The Army of the Grisons (Armée des Grisons) was a field army of the French Revolutionary Army. Its commander-in-chief from 5 October 1800 to 1 April 1801 was Etienne-Jacques-Joseph-Alexandre Macdonald, during which time it operated as the hinge between the Army of Italy under Brune and the Army of the Rhine under Jean Moreau, crossing the Splügen (4 December) and capturing Trento (6 January).

== Operational history ==
The Army of Grisons was formed between the Army of Italy and the Army of the Rhine. Its first taste of combat occurred in December 1800, when they crossed the Alps, opposing Austrian Forces. The First Consul, Napoleon, also crossing the Alps, ordered that General Macdonald thrust forwards and occupy Austrian Tyrol. The march was slow, with 12,000 men making it through in 4 columns. It almost ended in disaster however.
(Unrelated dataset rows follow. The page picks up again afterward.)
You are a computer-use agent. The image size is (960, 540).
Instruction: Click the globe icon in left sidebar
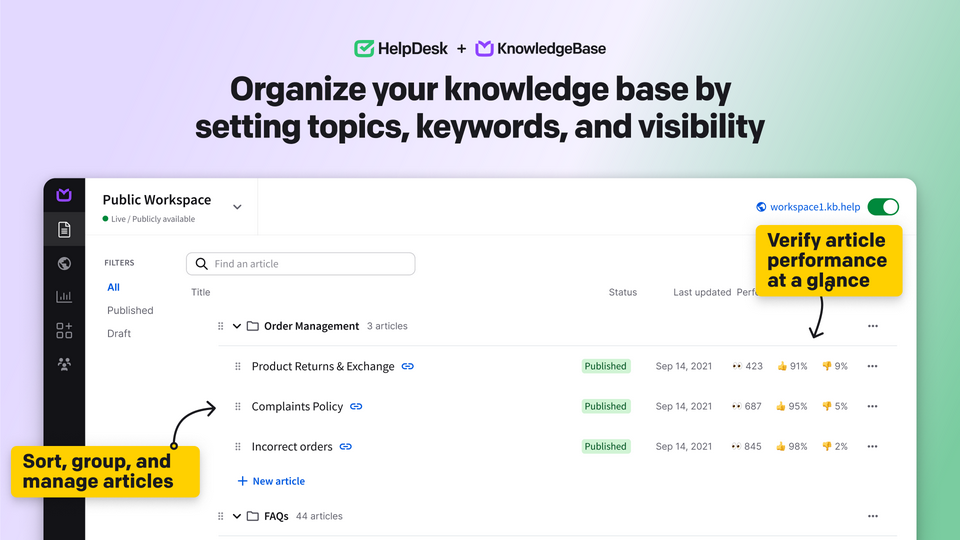pos(64,264)
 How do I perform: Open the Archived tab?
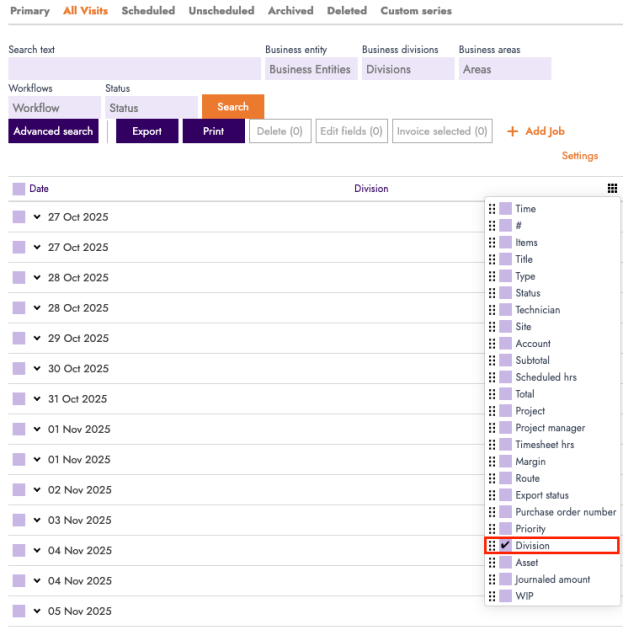[290, 11]
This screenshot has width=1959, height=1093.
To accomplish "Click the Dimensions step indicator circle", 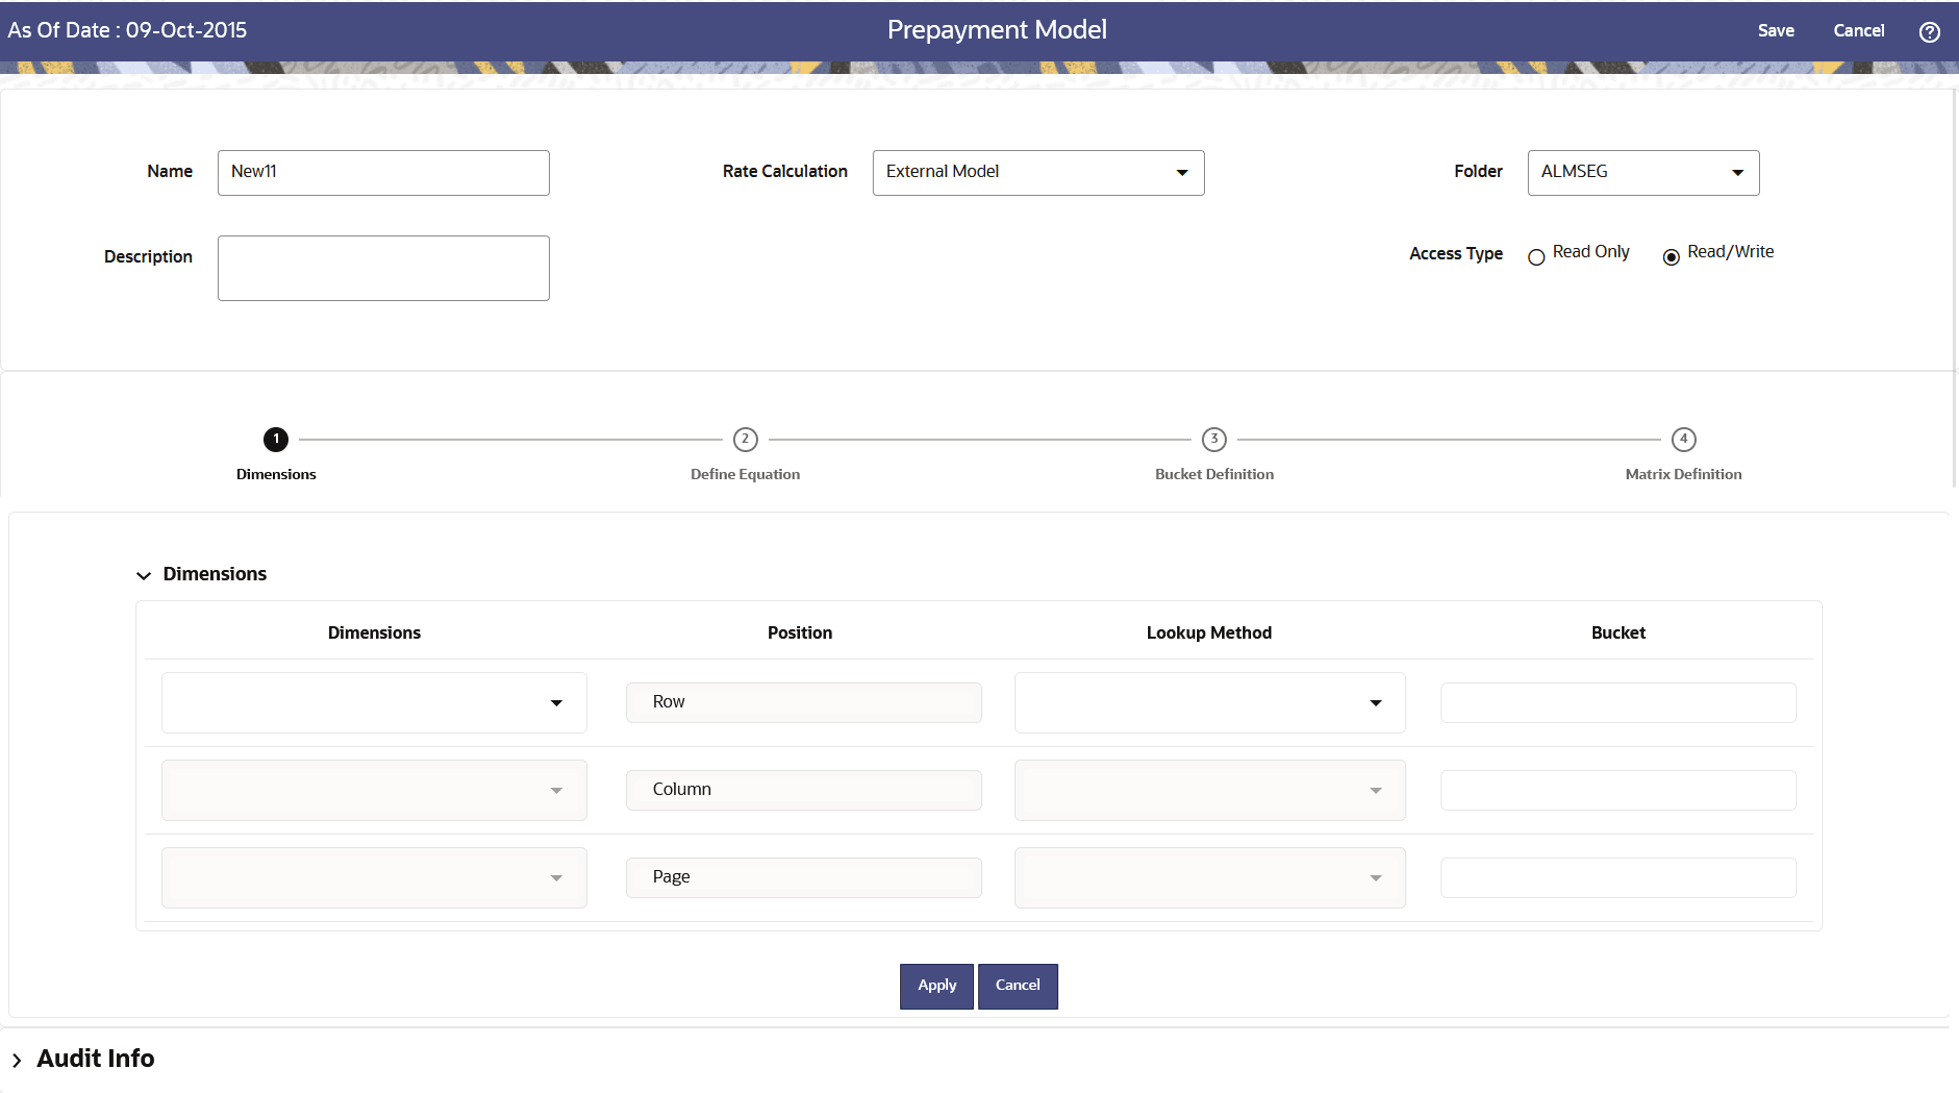I will pos(276,439).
A wave of snow and ice fell upon the army when the last column was making it through. But Macdonald, following Napoleon's orders, moved on and encountered Austrian Forces at Mincio and routed them, turning back the frontier. They moved on to Trento, not yet forcing the Austrians out of Tryol. After the Battle of Hohenlinden, the Army was shortly disbanded in 1801 to later form part of the Grande Armée.